The U.S. economy appears to be on the decline, but a Las Vegas casino still awarded employee bonuses as part of a soon-to-be-completed $1.6 billion sale.
The Cosmopolitan of Las Vegas on Wednesday award more than 5,000 of its workers with a $5,000 cash bonus, for a total bonus payment of about $27 million.
The current owner of the casino is Blackstone Group, a private equity firm located in New York City. MGM Resorts International, based in Las Vegas, is acquiring the operations of the upscale casino on the Las Vegas Strip for a price tag of $1.6 billion. The employee bonuses represent about 1.5% of the sale price.
The deal for the casino-hotel that opened in late 2010 is expected to close soon.
Blackstone purchased the casino from Deutsche Bank AG in 2014 for $1.73 billion. It had previously sought a sale price of around $5 billion for the casino.
Following closing, MGM will enter into a 30-year lease agreement, with three 10-year renewal options, with a partnership among Stonepeak Partners, Cherng Family Trust, and Blackstone Real Estate Income Trust, which will acquire Cosmopolitan’s real estate assets.

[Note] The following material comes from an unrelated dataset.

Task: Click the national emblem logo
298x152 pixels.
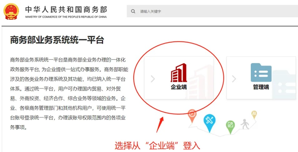Action: 11,12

“We are proud to add The Cosmopolitan, a luxury resort and casino on the Las Vegas Strip, to our portfolio,” said MGM Resorts CEO & President Bill Hornbuckle when the deal was announced in 2021. “The Cosmopolitan brand is recognized around the world for its unique customer base and high-quality product and experiences, making it an ideal fit with our portfolio and furthering our vision to be the world’s premier gaming entertainment company. We look forward to welcoming The Cosmopolitan’s guests and employees to the MGM Resorts family.”